▸ Extrait
Au cours de ces cinq missions, le TMG a été en mesure de rencontrer plus de 300 personnes et plus de 50 organisations et institutions, y compris des membres du gouvernement et de l’opposition, des officiels, des organisations soutenues par le gouvernement, des organisations issues de la société civile, des défenseurs des droits de la personne, des journalistes, des éditeurs, des bibliothécaires, des radiodiffuseurs privés et bien d’autres encore.

Lors de notre dernière visite, nous avons rencontré un représentant du Ministère de la Justice. De manière surprenante, le directeur de l’Agence tunisienne de communication extérieure (ATCE) a refusé de nous rencontrer cette fois-ci.

Depuis le SMSI, et depuis le dernier rapport du groupe du mois de mai 2006, nous avons malheureusement constaté une grave détérioration des conditions dans lesquelles s’exerce la liberté d’expression en Tunisie, particulièrement en ce qui concerne les organisations indépendantes, le harcèlement des journalistes et des dissidents, le blocage des livres et des sites web, l’indépendance de la justice et avec l’emprisonnement de l’avocat des droits de la personne Mohamed Abbou qui est en prison pour avoir émis son opinion dans des articles publiés sur Internet. Au total, ces changements nous conduisent à conclure que le gouvernement tunisien cherche à réprimer plus avant la dissidence depuis mai 2006.

Nous demandons donc au gouvernement tunisien de prendre très au sérieux les recommandations formulées dans le présent rapport et de montrer immédiatement une véritable intention de mettre un terme aux pratiques que nous avons identifiées et qui violent les lois et les normes internationales en matière de droits de la personne que la Tunisie a ratifiées.

▸ Liste à traiter
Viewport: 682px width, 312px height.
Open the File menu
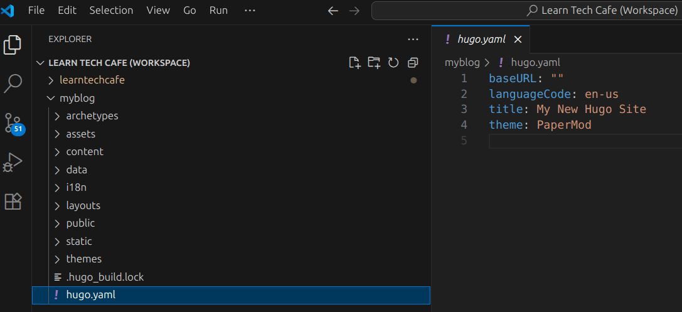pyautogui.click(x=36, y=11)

...

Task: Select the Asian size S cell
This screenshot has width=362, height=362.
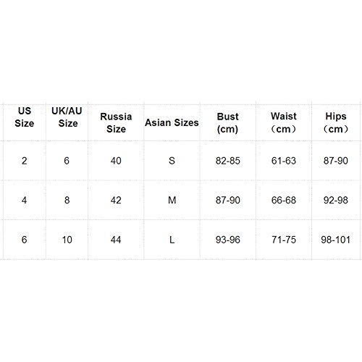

▸ Consignes
1) Transcrivez le passage de l'extrait sur la Tunisie qui commence par « Lors de notre » et se poursuit jusqu'à « rencontrer cette fois-ci. ».
2) Dans la liste, reprenez les lignes allant de celle qui contient « Viewport: 682px width, 312px height. » jusqu'à celle qui contient « pyautogui.click(x=36, y=11) », en remplaçant « File » par « Edit » sans rien changer d'autre. Laissez les images de côté.

▸ Corrigé
1)
Lors de notre dernière visite, nous avons rencontré un représentant du Ministère de la Justice. De manière surprenante, le directeur de l’Agence tunisienne de communication extérieure (ATCE) a refusé de nous rencontrer cette fois-ci.

2)
Viewport: 682px width, 312px height.
Open the Edit menu
pyautogui.click(x=36, y=11)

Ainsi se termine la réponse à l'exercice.